Mick - I'm glad you finally posted it up .... as I've been itching to post something on here since you told me about it last week !!!

As I've said to you in PM's ... many congratulations.

Tim - I'm sure you'll be sorry to see it go ... but at least you know it'll be going to a good home.

Look forward to seeing your new car Mick in the not too distant future.


----------



## Kent (Jun 19, 2005)

Good score! Nothing like the feeling of a new car.... do post some pics when you can


----------



## Luffy (Jul 12, 2004)

i cant wait till TOTB, the journey ups going to be the best thing!!

So you thought more bought that Taxi business we talked bout mick!!!!


----------



## pdrobbo (Mar 18, 2004)

Nice one Mick , you now own what i consider to be the nicest sounding motor ever ... Hope you put it to good use (which i'm sure you will   )

SUPPLIED INFORMATION:
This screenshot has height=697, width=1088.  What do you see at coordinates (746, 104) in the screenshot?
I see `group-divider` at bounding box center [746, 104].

ACTIONS TO TAKE:
a. Answer these about the forum thread on Mick's new car, one line each:
(i) When did Mick tell the first poster about it?
(ii) What does Kent ask Mick to post?
(iii) What does pdrobbo consider Mick's car to be?
b. Retype the forum thread on Mick's new car, starting with "Good score! Nothing" and going on through "the best thing!!".
c. Pick up the forum thread on Mick's new car after its final post and write what comes next.

SOLVED PROBLEMS:
a.
(i) Last week.
(ii) Some pics.
(iii) The nicest sounding motor ever.

b.
Good score! Nothing like the feeling of a new car.... do post some pics when you can


----------



## Luffy (Jul 12, 2004)

i cant wait till TOTB, the journey ups going to be the best thing!!

c.
----------



## NITO (Nov 19, 2003)

Nice one Tim and Mick. 

Good to see it go from one good home to another. Means we'll hopefully get to see both of these in action simultaneously, what a spectacle!! 

Congratulations Mick, it's probably the best looking R33 out there! Careful you don't peel the paint off when you remove the Jun stickers for the TS ones otherwise you'll have to repaint it!!  Joke: seriously: joking only, don't do it!

Well done, 
Regards
Nito


----------



## stew-s (Sep 16, 2004)

what is it with people owning so many skylines? makes me a tad jealous...lol

use and abuse it as was intended.


----------



## Chunk (Nov 16, 2002)

How about some up to date pictures of this legend of a Skyline..

Cheers Mike


----------



## Supra RZ (Feb 6, 2003)

PMSL so much for the big secret, mind you if I had purchased it I think I would have told everybody weeks ago!! Bet you cant wait for the big day mate :smokin: :smokin: 

Cheers 

Nick...


----------



## knight (Mar 2, 2002)

Congrats Mick, are you and Tim competing for the most Skylines owned?


----------



## jae (Aug 28, 2002)

*This has possibilities*

There are a lot of fine JDM demo Skylines coming up, and Tim now has a gap in his garage....

Mick, I would be lying like a bitch if I did not admit to several shades of pure envy, but bloody marvellous news.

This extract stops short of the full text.